James Joyce attributed the ideas for both "The Dead" and "Ivy Day" to Anatole France, although the latter story also owes something to his brother Stanislaus's account of their father at work during a Dublin by-election three years earlier.

After being rejected by Arthur Symons's publishers, Joyce sent a twelve-story version of Dubliners to another publisher, Grant Richards in 1905. After their agreement collapsed, Joyce shopped the collection to Maunsel & Company, who agreed to publish the book in 1909. Dubliners now had fifteen stories, and the publisher balked at the passages about King Edward VII in "Ivy Day in the Committee Room". During arguments about the passage, Joyce actually wrote King George V to inquire if the text caused offense. The dispute could not be resolved, and Maunsel dropped the book. When Joyce sold the book back to Richards, the page proofs Maunsel created became the copy text.

Ireland had been under the rule of Great Britain since the sixteenth century. A movement for home rule, greater autonomy, began in the late nineteenth century. In "Ivy Day in the Committee Room," Joyce touches on the deep-rooted political struggle by noting nationalist Charles Stewart Parnell and his role in Irish politics. His representation in "Ivy Day" is clear from the title of the story: Ivy Day is the anniversary of the death of Parnell, the "uncrowned king of Ireland." Parnell wanted to give the Irish people a greater role in the management of their own affairs.

Parnell's ousting from power served to delay Irish independence. In "Ivy Day in the Committee Room", the campaigners for Tierney are not campaigning for him to get into office, but rather as a way for them to earn money. One of the characters acknowledges, however, that “Some of those hillsiders and Fenians are a bit too clever if you ask me... Do you know what my private and candid opinion is about some of those little jokers? I believe half of them are in the pay of the Castle” (i.e. Protestant officials). “Fenian” was a nickname given to those conspiring in a revolutionary movement to free Ireland from Britain, in other words radical nationalists. The inactivity in “Ivy Day in the Committee Room” serves to show Joyce’s view of Irish nationalism. The stagnant conversations speak to Ireland’s paralytic nature. Nothing being accomplished in this story reflects the fact that nothing was being done about obtaining Ireland’s independence.

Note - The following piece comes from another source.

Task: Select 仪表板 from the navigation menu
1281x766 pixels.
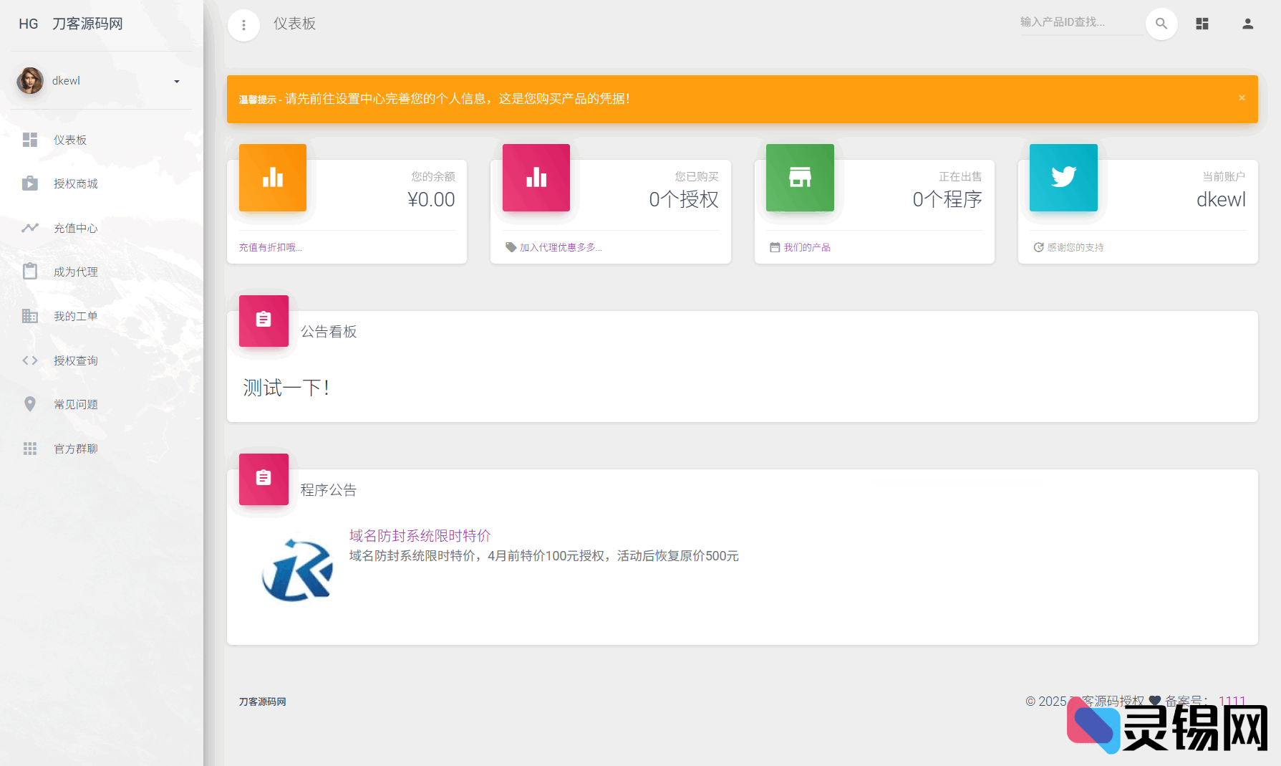Action: pos(70,140)

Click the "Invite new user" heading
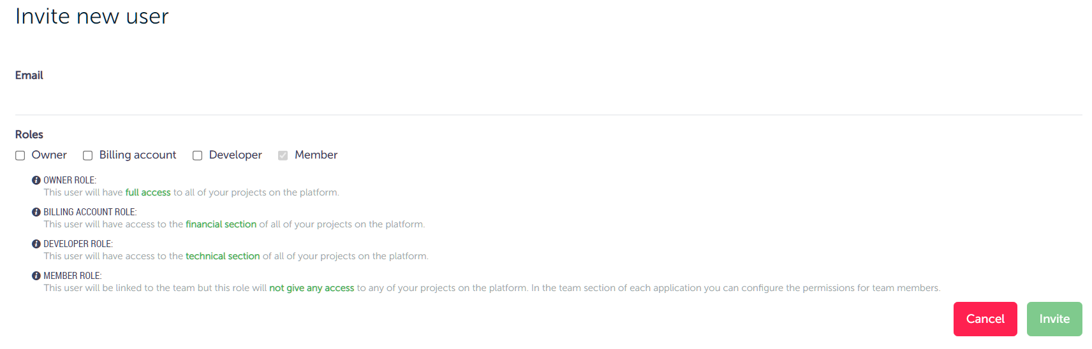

The loss of political cohesion after Parnell's death prompted a Celtic Revival which attempted to establish a new Irish culture. Citizens tried to work out what it meant to live in Ireland with strong Irish roots. Ireland was split into segregated religious groups (Catholics versus Protestants), but most Irish were Catholic and wanted independence from Britain, as opposed to the mostly Protestant conservatives, who were in favour of staying under British rule. The two pillars of this Irish nationalism were the Catholic faith and pride in Ireland's Gaelic cultural heritage, which led to a renewed interest in the Irish language.